Tasks to perform:
1. Answer these questions using the article on private equity.
(a) Who is the managing partner of Permira?
(b) Which firm carried out the recent research on PE-owned businesses?
(c) By what average annual percentage did PE-owned businesses grow their enterprise value, according to that research?
2. Decide whether each statement agrees with the article on private equity, and quote the words from the article that settle it.
(a) The private equity industry has made a steady effort to win public goodwill.
(b) Damon Buffini has been called a "master of the universe."
(c) The research on enterprise value covered a five-year period.
3. Carry on writing the article on private equity from the point where it ends.

The truth behind the privacy

The media and public companies view private equity businesses as asset strippers; its time the industry revealed that the opposite is true, says Rita Clifton

Rita%20CliftonIt’s been interesting to observe the media frenzy around private equity. The language is so vivid: the usual “amoral asset strippers”, “people choppers” and “the dark side of business”, while Damon Buffini, managing partner of Permira, has been described as a “master of the universe”. I wouldn’t quite go that far, but I did enjoy the last definition I heard about a private equity executive: “Someone for whom investment banking is insufficiently well remunerated.”

It’s not hard to see why this particular asset class is eyed with such suspicion. It generates vast wealth, it’s a business in a hurry for change, and most of all, it’s owned and operated privately – ostensibly by privately wealthy individuals not answerable to anyone apart from their own (offshore) bank accounts. Throw in good, old-fashioned jealousy and you’ve got a toxic mix.

And actually, the industry has felt little need to do anything about this until now. Why should it? It has been able to concentrate single-mindedly on its search for value, and none of its time bothering to explain its actions to activist shareholders and cynical media with access to publicly quoted numbers and mistakes. But at some point, a price must be paid for those private freedoms, rather unfair financial advantages and no effort at public goodwill. You have to pay sometime for your licence to operate.

But ironically, there’s a great story to tell about the performance and benefits of private equity, and not just for the lucky few. Recent research by Ernst & Young demonstrates that PE-owned businesses grew their enterprise value by an average of 26% per annum over a three year period.

Dataset excerpts:
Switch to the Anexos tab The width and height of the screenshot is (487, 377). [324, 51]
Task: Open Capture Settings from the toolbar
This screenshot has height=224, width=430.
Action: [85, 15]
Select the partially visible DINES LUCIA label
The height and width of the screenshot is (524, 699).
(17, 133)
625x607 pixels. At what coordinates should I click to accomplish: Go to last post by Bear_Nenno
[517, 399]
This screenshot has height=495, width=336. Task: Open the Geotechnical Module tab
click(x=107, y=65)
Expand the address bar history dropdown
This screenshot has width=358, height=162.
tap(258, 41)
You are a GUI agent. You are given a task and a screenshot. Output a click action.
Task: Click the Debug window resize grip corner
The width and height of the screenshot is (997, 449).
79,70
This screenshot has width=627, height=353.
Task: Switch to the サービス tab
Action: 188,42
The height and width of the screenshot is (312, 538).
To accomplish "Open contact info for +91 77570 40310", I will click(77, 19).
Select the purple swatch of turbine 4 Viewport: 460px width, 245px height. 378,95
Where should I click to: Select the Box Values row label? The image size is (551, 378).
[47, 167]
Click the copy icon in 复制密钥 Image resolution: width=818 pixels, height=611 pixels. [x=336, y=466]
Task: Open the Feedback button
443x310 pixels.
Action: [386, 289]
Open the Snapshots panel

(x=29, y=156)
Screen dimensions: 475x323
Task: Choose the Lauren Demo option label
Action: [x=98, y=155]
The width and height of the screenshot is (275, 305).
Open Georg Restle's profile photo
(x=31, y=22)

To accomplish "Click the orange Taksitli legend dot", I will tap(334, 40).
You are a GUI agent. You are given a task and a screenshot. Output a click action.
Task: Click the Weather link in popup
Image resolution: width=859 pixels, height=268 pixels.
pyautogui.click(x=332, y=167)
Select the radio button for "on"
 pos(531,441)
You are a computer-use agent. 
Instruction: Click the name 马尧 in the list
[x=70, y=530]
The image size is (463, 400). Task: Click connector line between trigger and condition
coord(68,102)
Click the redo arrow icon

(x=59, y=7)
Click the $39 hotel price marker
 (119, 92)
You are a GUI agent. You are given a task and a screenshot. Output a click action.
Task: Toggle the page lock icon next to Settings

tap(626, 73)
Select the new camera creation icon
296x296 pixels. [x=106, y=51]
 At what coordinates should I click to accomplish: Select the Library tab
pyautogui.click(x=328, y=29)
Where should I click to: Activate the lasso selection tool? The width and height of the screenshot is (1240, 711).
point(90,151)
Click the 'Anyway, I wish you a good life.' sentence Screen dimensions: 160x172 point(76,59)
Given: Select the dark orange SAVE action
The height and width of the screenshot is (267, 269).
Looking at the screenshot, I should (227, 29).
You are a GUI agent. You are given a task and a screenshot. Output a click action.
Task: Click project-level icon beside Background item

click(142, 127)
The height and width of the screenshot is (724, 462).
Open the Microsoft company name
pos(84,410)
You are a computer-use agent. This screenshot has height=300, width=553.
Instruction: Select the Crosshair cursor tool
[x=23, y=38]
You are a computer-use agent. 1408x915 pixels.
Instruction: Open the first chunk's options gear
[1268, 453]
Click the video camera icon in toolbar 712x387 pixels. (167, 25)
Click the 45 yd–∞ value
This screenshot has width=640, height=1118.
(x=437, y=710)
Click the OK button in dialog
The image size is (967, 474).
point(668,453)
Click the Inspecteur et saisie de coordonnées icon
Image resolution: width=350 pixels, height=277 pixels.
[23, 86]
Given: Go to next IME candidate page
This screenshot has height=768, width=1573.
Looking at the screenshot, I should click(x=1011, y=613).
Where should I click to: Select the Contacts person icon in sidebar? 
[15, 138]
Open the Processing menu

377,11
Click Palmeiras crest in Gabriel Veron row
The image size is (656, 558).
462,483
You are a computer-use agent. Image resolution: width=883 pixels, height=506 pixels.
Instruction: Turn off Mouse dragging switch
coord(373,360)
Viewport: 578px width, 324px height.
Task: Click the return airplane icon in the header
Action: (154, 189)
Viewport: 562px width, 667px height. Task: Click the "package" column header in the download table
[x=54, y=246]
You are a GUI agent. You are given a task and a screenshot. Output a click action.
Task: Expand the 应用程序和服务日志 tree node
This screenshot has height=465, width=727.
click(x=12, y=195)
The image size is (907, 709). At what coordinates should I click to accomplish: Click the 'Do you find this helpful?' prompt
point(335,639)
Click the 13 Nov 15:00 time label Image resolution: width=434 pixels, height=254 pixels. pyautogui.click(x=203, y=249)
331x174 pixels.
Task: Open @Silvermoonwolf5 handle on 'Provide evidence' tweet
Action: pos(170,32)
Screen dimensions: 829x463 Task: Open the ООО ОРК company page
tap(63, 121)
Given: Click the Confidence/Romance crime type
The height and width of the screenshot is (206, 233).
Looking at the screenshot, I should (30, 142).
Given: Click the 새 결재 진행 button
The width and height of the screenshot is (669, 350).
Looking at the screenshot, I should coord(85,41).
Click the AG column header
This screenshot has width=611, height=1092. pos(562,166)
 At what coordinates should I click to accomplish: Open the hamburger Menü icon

Answers by item:
1.
(a) Damon Buffini
(b) Ernst & Young
(c) 26%

2.
(a) No: "no effort at public goodwill"
(b) Yes: "Damon Buffini, managing partner of Permira, has been described as a “master of the universe”"
(c) No: "over a three year period"

3.
The benefits of this growth then spilled into secondary financiers (ie the PE firms that took on the financing of those businesses after the initial acquisition period), thus giving the lie to the prejudice that PE firms are glorified asset strippers rather than business builders. No savvy financial institution is going to take on a shagged-out business – they want to see where future sustainable value will come from.

Other data support this, and provide some comfort for ordinary mortals too. The Centre for Private Equity Research at Nottingham University calculated that, as far as employment is concerned, after dipping an initial 5% in the first year after buyout, it rose by 21% after four years. Productivity doubled, innovation stepped up and there were higher levels of employee empowerment. How much would a publicly quoted company chief executive give for the ability to spend months single-mindedly focusing on how to re-engineer and re-grow a business, then have a year or so for the company performance to go down before it goes up again in that hockey-stick shape?

At least for the moment, the boot is transferring to the other foot as more openness and transparency is demanded from the private equity sector, and this is where it gets interesting. Although private equity firms are peopled by financiers, they have come a long way from the days of the Kolberg Kravis Roberts smash and grab on Nabisco in 1988. These days, the best way to achieve maximum value from most deals is by adding value to the assets, not by stripping them for a quick sale. That means understanding how to make the most out of the brands involved. One private equity-backed chief executive recently summarised the classic pattern of private equity discipline as: 1) cut costs/re-structure; 2) drive organic brand growth; and 3) drive brand extension and expansion.

The private equity industry would now do well to transfer this understanding of brands to themselves. There is clearly a job to be done for the industry generally if it is going to escape the Gordon Gekko-type associations that persist in people’s minds. Individual PE companies would benefit from a better, more brand-led approach too. The better the reputation of their own corporate brand, the better they will be able to attract the best people to themselves and the companies they acquire, and the less resistance there will be to the changes those companies need. It could also help the process of attracting investor funds.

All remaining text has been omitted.